**Task to carry out**
Transcribe only part of the material below: the lines from the one containing "Screen dimensions: 810x476" through the one containing "Image resolution: width=864", inclusive, exactly as written.
Segment Open
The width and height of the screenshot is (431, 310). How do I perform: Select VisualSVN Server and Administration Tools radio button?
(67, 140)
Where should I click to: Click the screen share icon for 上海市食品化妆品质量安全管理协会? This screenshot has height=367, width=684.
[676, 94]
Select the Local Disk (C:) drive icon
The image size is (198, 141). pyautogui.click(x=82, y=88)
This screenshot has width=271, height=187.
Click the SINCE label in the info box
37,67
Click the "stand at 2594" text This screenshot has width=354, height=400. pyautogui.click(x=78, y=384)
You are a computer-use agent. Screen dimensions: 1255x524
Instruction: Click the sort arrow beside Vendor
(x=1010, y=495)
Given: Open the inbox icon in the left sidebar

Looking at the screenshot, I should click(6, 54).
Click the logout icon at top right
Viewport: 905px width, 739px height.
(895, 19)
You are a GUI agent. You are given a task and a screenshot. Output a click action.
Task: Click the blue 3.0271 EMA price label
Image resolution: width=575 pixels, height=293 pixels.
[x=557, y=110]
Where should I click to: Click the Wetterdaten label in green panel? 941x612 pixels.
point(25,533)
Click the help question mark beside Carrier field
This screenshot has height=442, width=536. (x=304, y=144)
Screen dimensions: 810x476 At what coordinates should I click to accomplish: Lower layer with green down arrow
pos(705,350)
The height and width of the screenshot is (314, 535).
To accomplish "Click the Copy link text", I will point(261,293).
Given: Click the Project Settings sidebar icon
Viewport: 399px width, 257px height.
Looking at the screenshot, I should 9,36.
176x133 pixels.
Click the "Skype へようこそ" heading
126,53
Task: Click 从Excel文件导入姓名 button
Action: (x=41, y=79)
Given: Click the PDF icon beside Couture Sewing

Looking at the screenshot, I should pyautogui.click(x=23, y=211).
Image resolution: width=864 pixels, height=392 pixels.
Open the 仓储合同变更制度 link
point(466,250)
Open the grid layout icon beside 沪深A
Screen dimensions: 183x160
Segment Closed
**Response**
Screen dimensions: 810x476 At what coordinates should I click to accomplish: Lower layer with green down arrow
pos(705,350)
The height and width of the screenshot is (314, 535).
To accomplish "Click the Copy link text", I will point(261,293).
Given: Click the Project Settings sidebar icon
Viewport: 399px width, 257px height.
Looking at the screenshot, I should 9,36.
176x133 pixels.
Click the "Skype へようこそ" heading
126,53
Task: Click 从Excel文件导入姓名 button
Action: (x=41, y=79)
Given: Click the PDF icon beside Couture Sewing

Looking at the screenshot, I should pyautogui.click(x=23, y=211).
Image resolution: width=864 pixels, height=392 pixels.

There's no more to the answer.